This study was performed by Washington Biotechnology INC, 6200 Seaforth Street Baltimore, MD 21224 under IACUC no: 17-003. On day 0, 20 mice (6–9 weeks, Balb/c, male, 10 mice per group) were tagged (left ear) for individual identification, weighed, and 1.5 cm × 2 cm of the back skin was shaved for IMQ induction. All mice were kept in quarantine for 3 weeks before starting the experiment. The exosome cream was prepared as above and the control base cream was the exosome cream without the exosomes. A psoriatic phenotype was induced by daily topical applications of 50 mg IMQ cream (5% Aldara cream) on the shaved back on day 0–5 or day 0–2 (total 6 or 3 doses, labeled as experiment 1 or 2). Daily topical application of base and exosome was initiated on day 3 and continued for a total of three or seven days (dosage: 100 µg/mL, 200 µL per mouse, total 3 or 7 doses, labeled as experiment 1 or 2) (Figure 1). Erythema, scaling, and thickness of the back skin were scored independently daily on a scale from 0 to 4 [57]. The back skin thickness was measured by electronic calipers as an indicator of edema. The shaved back skin was collected from each animal at termination (day 6 or 10), weighed and homogenized for cytokines (IL-17 and IL-23) and TCC (C5b-9) measurement. Scoring (erythema, scaling, thickness, and cumulative score), thickness measurements, spleen weights and cytokine results were analyzed using Student’s t-test (Microsoft Excel 2013, two-tailed). p values < 0.05 were considered as statistically significant. In the control arm, mice were treated with just the base cream (vehicle control). Non-IMQ induced skin adjacent to the IMQ induced skin in the control animals were removed to determine baseline cytokine levels in non-IMQ induced skin.
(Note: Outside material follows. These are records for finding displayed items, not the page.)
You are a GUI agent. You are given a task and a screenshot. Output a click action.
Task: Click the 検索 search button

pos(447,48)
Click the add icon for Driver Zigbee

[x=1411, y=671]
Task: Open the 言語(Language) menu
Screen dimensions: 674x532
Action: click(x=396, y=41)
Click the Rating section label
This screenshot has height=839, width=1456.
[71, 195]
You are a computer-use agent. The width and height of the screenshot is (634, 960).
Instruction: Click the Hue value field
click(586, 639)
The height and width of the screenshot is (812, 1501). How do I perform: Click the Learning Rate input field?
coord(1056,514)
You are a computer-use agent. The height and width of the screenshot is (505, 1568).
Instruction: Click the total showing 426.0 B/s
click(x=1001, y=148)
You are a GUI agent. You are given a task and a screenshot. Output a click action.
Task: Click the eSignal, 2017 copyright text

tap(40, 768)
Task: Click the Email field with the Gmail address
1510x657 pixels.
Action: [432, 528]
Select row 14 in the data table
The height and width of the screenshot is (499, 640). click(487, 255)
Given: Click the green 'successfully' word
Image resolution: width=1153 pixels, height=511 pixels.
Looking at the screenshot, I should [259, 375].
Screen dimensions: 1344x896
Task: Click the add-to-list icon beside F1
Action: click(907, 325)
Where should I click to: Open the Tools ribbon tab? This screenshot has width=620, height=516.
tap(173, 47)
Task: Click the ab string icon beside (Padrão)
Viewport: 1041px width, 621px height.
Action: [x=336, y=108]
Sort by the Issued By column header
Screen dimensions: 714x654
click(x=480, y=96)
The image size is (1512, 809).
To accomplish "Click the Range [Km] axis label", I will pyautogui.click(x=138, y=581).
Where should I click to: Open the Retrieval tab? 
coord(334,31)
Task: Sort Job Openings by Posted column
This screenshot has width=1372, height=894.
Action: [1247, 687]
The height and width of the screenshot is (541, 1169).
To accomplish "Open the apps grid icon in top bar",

4.5. IL-17, IL-23 and C5b-9 Measurement Assays

This study was performed by Washington Biotechnology INC, 6200 Seaforth Street Baltimore, MD 21224. The skin samples were thawed and cut to pieces in the 15 mL-tube before homogenizing in 2 mL of tris buffer plus 10 µL protease inhibitor (#P8340, Sigma-Aldrich, St. Louis, MO, USA) in 4 °C for 2 min. After homogenizing, the samples were centrifuged (14,000 rpm, 5 min, 4 °C), and the supernatants were collected for measurement of cytokines (IL-17, IL-23) and TCC (C5b-9) using commercially available ELISA kits (#M1700 and M2300 respectively, R&D Systems, Minneapolis, MN, USA; #MBS2021342, MyBioSource, San Diego, CA, USA) according to the manufacturer’s protocol. The results were analyzed using Student’s t-test. p values < 0.05 was considered as statistically significance.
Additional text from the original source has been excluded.